ALD and its Annealed Langevin Monte Carlo variant are utilized for posterior sampling in high-dimensional linear inverse problems, e.g., compressed sensing, MIMO detection, and imaging, achieving lower symbol or reconstruction error rates and robustness to nonconvexity (Zilberstein et al., 2023, Zilberstein et al., 2022, Zilberstein et al., 2022, Zilberstein et al., 2022).

Optimization via Annealed Sampling

In simulated annealing, ALD and its kinetic versions provide global optimization guarantees for nonconvex objectives under logarithmic cooling schedules, with rates controlled by energetic barrier heights. Mean-field ALD generalizes this to the Wasserstein-gradient flow setting for measures (He et al., 2022, Chizat, 2022, Pareschi, 2024).

6. Extensions, Practical Recommendations, and Open Directions

ALD generalizes naturally to higher-order (underdamped, memory-augmented, or generalized Langevin) dynamics, which empirically and sometimes theoretically accelerate mixing and escape from traps in non-convex, rough, high-dimensional landscapes (Zilberstein et al., 2023, He et al., 2022, Chak et al., 2020).
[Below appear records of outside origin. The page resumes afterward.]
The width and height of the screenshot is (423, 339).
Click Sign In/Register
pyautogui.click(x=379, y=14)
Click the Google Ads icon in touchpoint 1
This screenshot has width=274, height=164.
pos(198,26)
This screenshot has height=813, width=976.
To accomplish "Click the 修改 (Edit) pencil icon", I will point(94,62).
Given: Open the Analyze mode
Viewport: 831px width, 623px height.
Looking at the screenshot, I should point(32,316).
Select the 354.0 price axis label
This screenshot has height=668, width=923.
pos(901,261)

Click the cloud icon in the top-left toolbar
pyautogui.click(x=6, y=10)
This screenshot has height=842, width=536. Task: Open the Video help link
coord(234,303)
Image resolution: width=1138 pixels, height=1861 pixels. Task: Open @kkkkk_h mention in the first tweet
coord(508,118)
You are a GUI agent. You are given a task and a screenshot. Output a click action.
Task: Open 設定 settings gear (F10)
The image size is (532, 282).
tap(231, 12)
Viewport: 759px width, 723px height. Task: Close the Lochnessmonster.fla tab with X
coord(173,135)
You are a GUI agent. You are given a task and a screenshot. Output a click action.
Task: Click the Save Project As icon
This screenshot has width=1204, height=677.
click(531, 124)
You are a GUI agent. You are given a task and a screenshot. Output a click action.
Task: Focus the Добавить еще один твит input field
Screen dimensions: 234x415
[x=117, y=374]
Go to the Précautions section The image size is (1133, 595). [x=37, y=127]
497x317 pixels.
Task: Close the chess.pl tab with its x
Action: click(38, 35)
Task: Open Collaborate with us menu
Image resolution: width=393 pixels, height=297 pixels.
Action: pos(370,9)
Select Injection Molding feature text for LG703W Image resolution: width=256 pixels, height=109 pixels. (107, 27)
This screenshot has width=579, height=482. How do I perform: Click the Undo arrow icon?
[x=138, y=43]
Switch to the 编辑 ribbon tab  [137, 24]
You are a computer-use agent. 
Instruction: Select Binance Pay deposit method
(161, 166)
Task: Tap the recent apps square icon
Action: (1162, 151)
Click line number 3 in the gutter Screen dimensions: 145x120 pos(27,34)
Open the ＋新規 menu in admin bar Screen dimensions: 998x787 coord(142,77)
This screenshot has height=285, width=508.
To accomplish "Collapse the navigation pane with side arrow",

For multimodal and ill-conditioned scenarios, preconditioning is essential to obtain dimension-robust performance (Baldassari et al., 1 Feb 2026).

Practical parameter guidelines include: (i) choosing annealing schedules that keep the path action low (via schedule smoothness and endpoint singularity control); (ii) tuning step size and the number of annealing levels to control discretization bias; (iii) employing preconditioning aligned to local geometry to equalize mixing rates; and (iv) adopting robust or score-learning strategies to mitigate score estimation or initialization errors.

Open research questions include: tightening the dependence on $\varepsilon$ (e.g., reducing exponent $6$); constructing optimal or adaptive paths that minimize action; extending theory to non-smooth or heavy-tailed potentials; and proving matching lower bounds that establish the near-optimality of the ALD framework (Guo et al., 2024, Baldassari et al., 1 Feb 2026).

7. Comparison with Standard Methods and Limitations

ALD offers rigorous complexity and convergence guarantees where standard LMC either fails to mix or requires restrictive functional inequalities (e.g., LSI). For multimodal, non-log-concave targets, ALD both empirically and theoretically surpasses LMC, with only finite moment and smoothness assumptions, and with bias or oracle complexity controlled by geometric properties of the chosen interpolation path.

However, the cost is polynomial in dimension, smoothness, and inverse error but with relatively high exponents in $\varepsilon$ ; moreover, the path action $\mathcal A$ can be large if modes are widely separated. The need for closed-form or efficiently computable intermediate path scores at each annealing level is also a limitation in certain models or data settings (Guo et al., 2024, Baldassari et al., 1 Feb 2026, Cordero-Encinar et al., 13 Feb 2025).

In summary, Annealed Langevin Dynamics offers a general, theoretically principled, and practically effective framework for sampling, inference, and global optimization in high-dimensional, nonconvex, and multimodal scenarios, with a rich structure admitting accelerated, preconditioned, and learned extensions (Guo et al., 2024, Baldassari et al., 1 Feb 2026, Cordero-Encinar et al., 13 Feb 2025, Cattiaux et al., 13 Nov 2025).